* _ЗАДАНИЕ A_
Отыщите в записях все строки, где встречается слово «icon», и перепишите их. Регистр букв имеет значение.

* _ИСХОДНЫЙ ТЕКСТ_
Для разъяснения дела возьмем наиболее известный случай, где прямое суждение здравого смысла находит себе корректив в непрямом суждении рассудка. По прямому суждению здравого смысла, Солнце движется вокруг Земли. С течением времени рассудок, примечая, что некоторые факторы этому противоречат, начинает сомневаться в правильности этого и случайно нападает на гипотезу, разъясняющую аномалии, но отрицающую достоверное, по-видимому, показание здравого смысла.
Как же тут примирить противоречие? Надо показать здравому смыслу, что новое объяснение одинаково хорошо, как и прежнее, соответствует прямой интуиции, но в то же время устраняет и все затруднения. Здравому смыслу указывается, что видимое движение предмета бывает обусловлено либо действительным его движением, либо же движением самого наблюдателя; и в некоторых случаях наблюдающему кажется, что движется предмет, на который он смотрит, тогда как в действительности движется-то он сам. Исходя из этого суждения, рассудок показывает, что коль скоро Земля вращается вокруг своей оси, то кажущееся движение Солнца, которое здравый смысл принимал за действительное движение его, может быть результатом движения Земли, и тогда наблюдатель, основывающий свое суждение на здравом смысле, поймет, что явления солнечного восхода и захода обусловливаются лишь собственным его, наблюдателя, положением на громадном вращающемся шаре. Однако если бы астроном, указав на эти видимые явления, происходящие на небе, и обратившись затем к объяснению разных аномалий, вытекающих из понимания их согласно с показаниями здравого смысла, вывел отсюда такое заключение, что вне нас не существует ни Солнца, ни движения, то он сделал бы то же самое, что делают идеалисты, и его доводы были бы так же бессильны против интуиции здравого смысла. Но астроном ничего подобного не делает. Он принимает интуицию здравого смысла касательно реальности Солнца и движения; но лишь заменяет старое понимание движения новым, согласующимся со всеми фактами.

* _ЗАДАНИЕ B_
Выпишите из исходного текста всё от слов «Для разъяснения дела» и вплоть до слов «показание здравого смысла.».

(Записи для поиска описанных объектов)
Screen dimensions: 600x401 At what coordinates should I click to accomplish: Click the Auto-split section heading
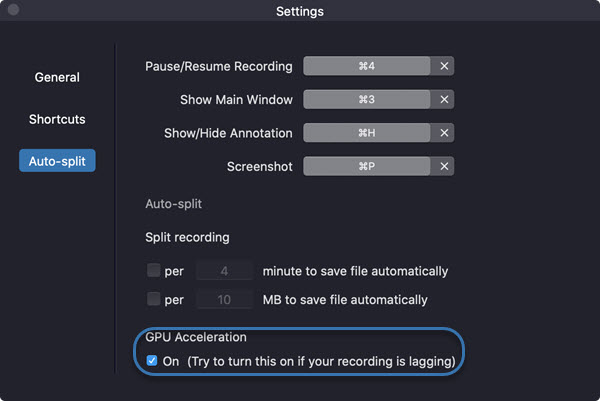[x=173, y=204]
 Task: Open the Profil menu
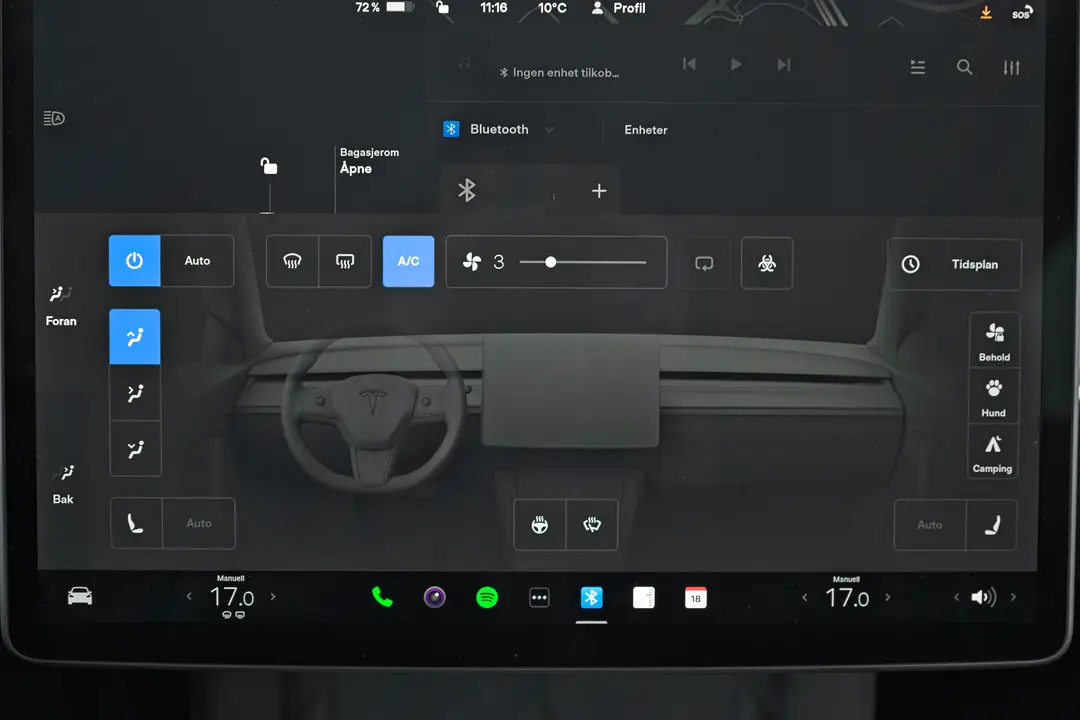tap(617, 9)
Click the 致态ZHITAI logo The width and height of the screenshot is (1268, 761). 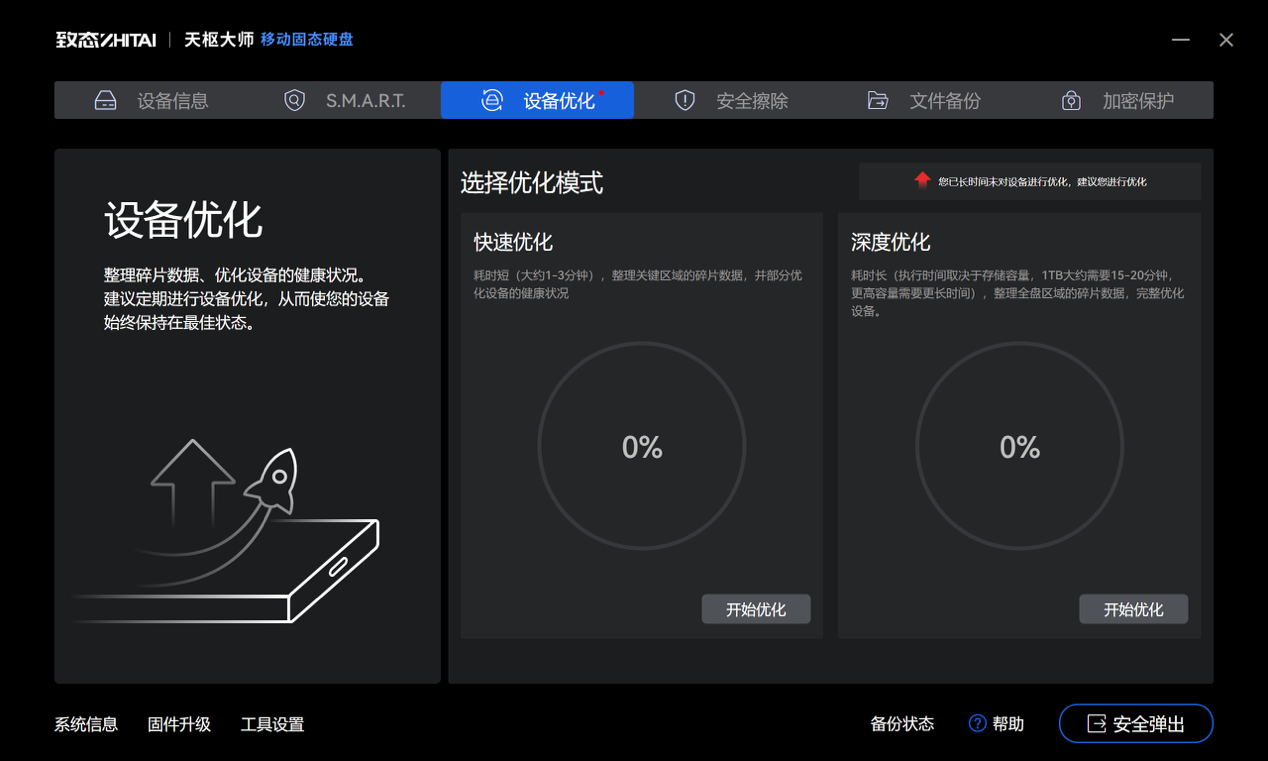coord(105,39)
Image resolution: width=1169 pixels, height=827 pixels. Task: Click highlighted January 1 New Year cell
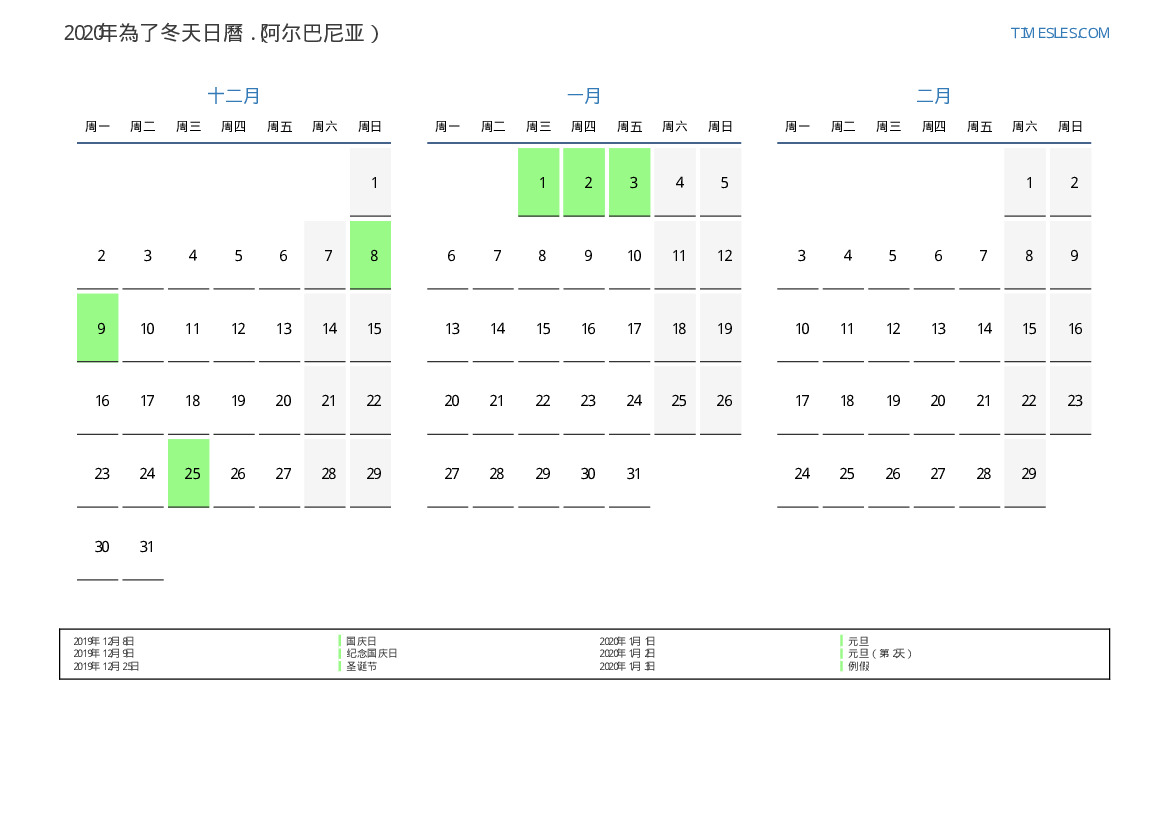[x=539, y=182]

* * *

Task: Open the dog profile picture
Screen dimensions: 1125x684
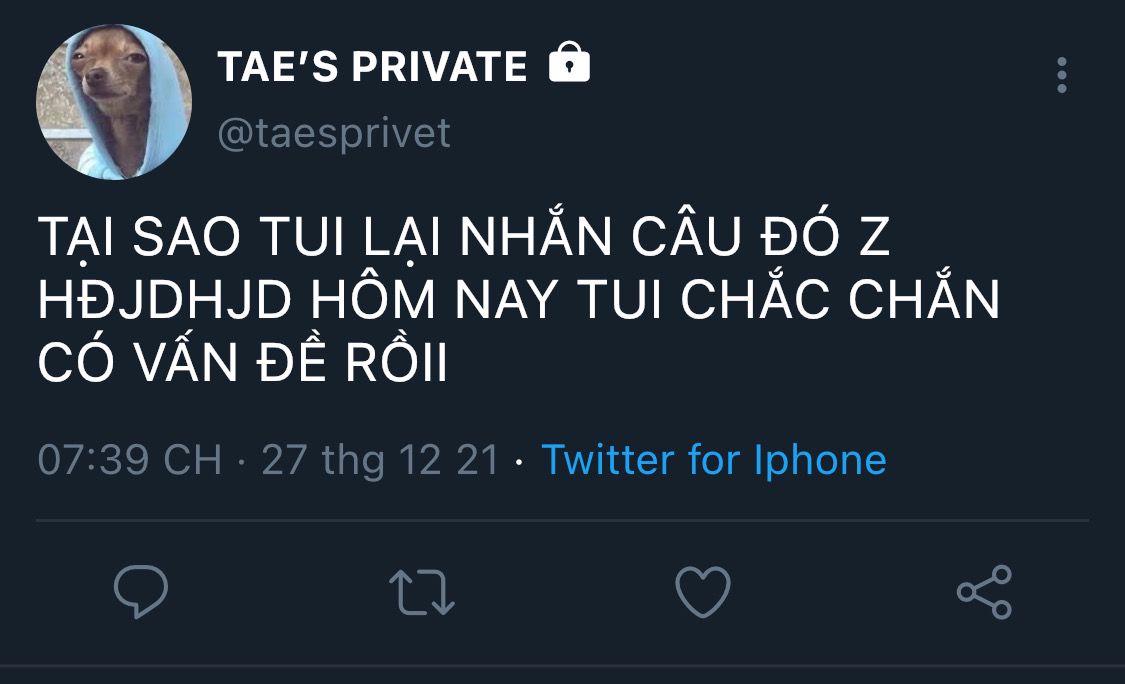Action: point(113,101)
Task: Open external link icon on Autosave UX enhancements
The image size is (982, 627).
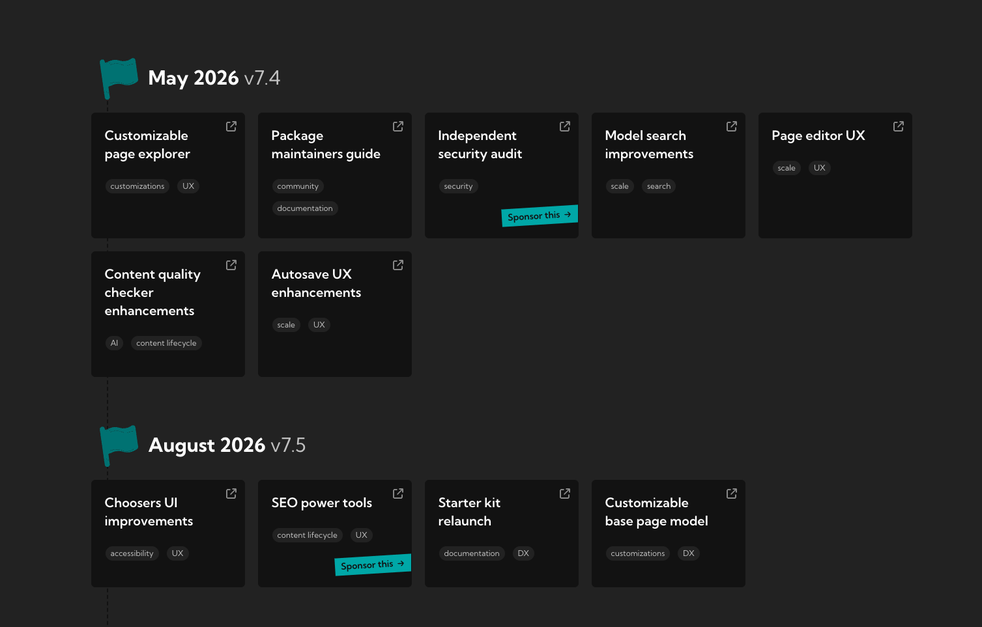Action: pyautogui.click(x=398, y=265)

--

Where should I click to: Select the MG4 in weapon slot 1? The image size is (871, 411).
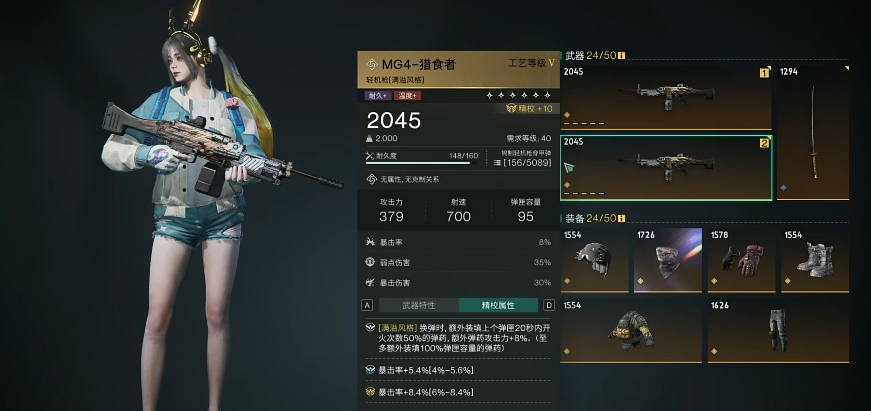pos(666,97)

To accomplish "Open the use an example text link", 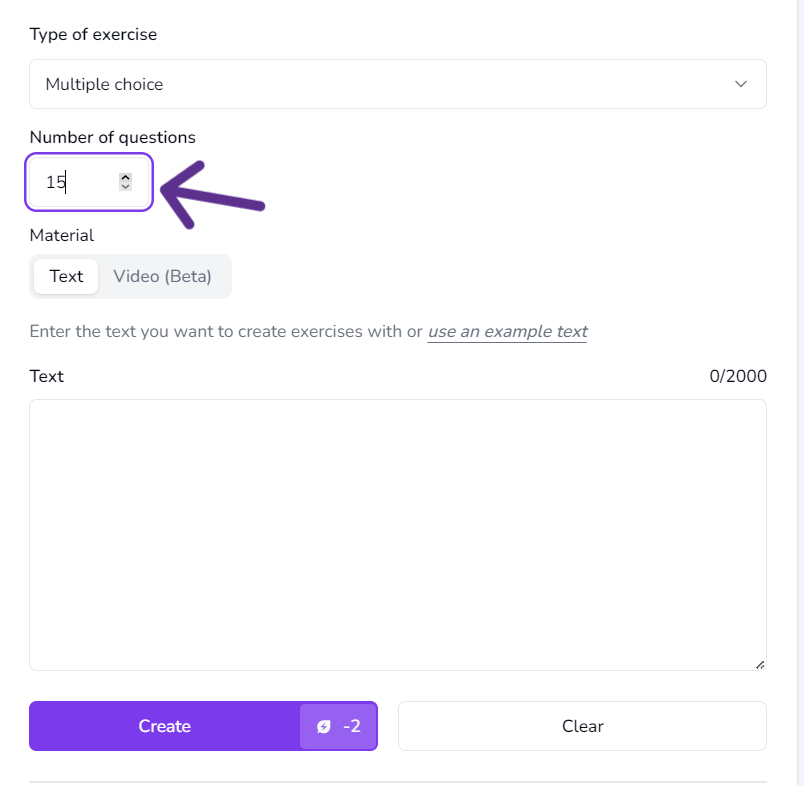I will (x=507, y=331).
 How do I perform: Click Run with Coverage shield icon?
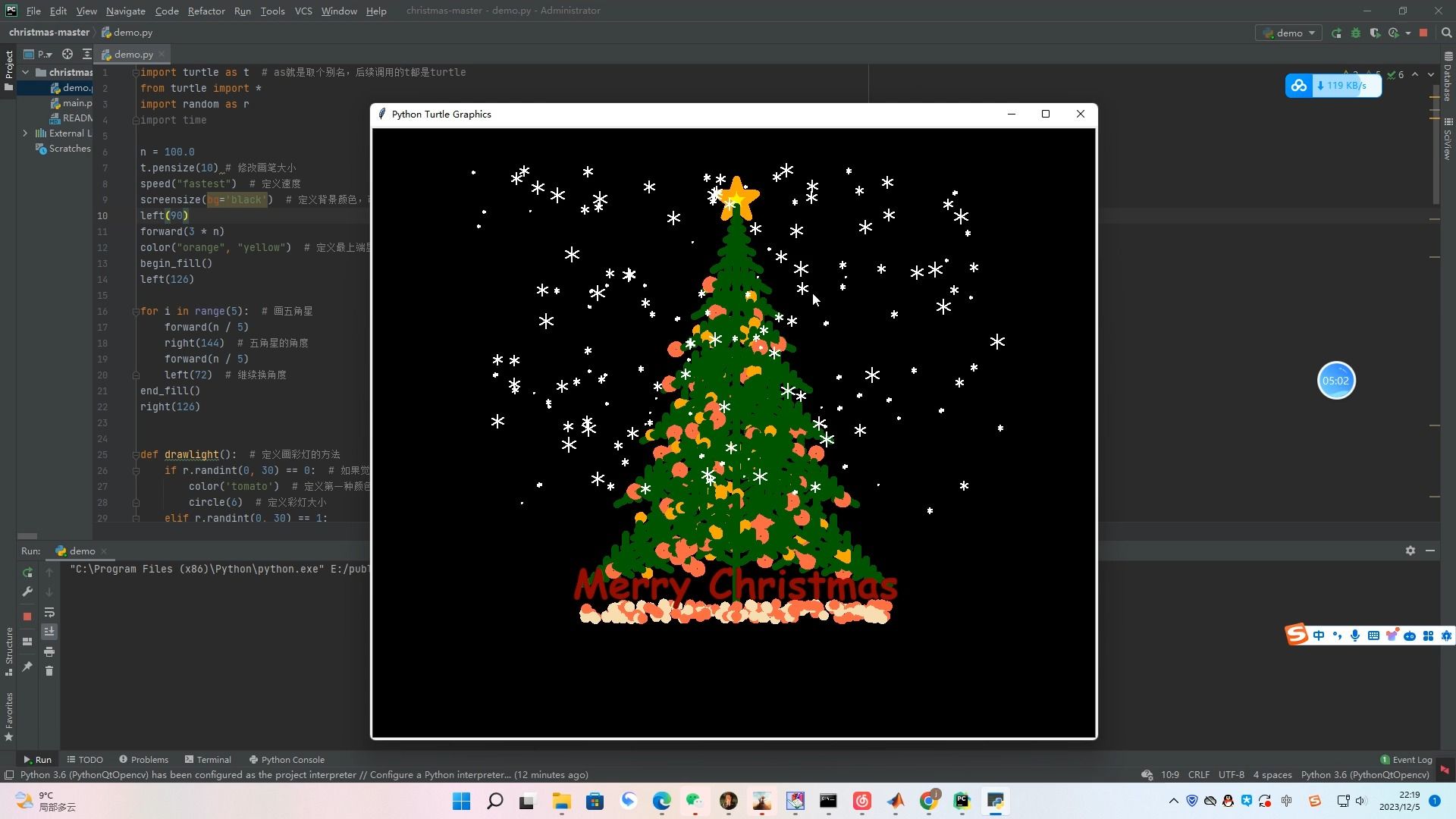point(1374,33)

* _РЕШЕНИЕ ЗАДАНИЯ A_
Task: Open external link icon on Autosave UX enhancements
 How do I perform: Click Run with Coverage shield icon?

* _РЕШЕНИЕ ЗАДАНИЯ B_
Для разъяснения дела возьмем наиболее известный случай, где прямое суждение здравого смысла находит себе корректив в непрямом суждении рассудка. По прямому суждению здравого смысла, Солнце движется вокруг Земли. С течением времени рассудок, примечая, что некоторые факторы этому противоречат, начинает сомневаться в правильности этого и случайно нападает на гипотезу, разъясняющую аномалии, но отрицающую достоверное, по-видимому, показание здравого смысла.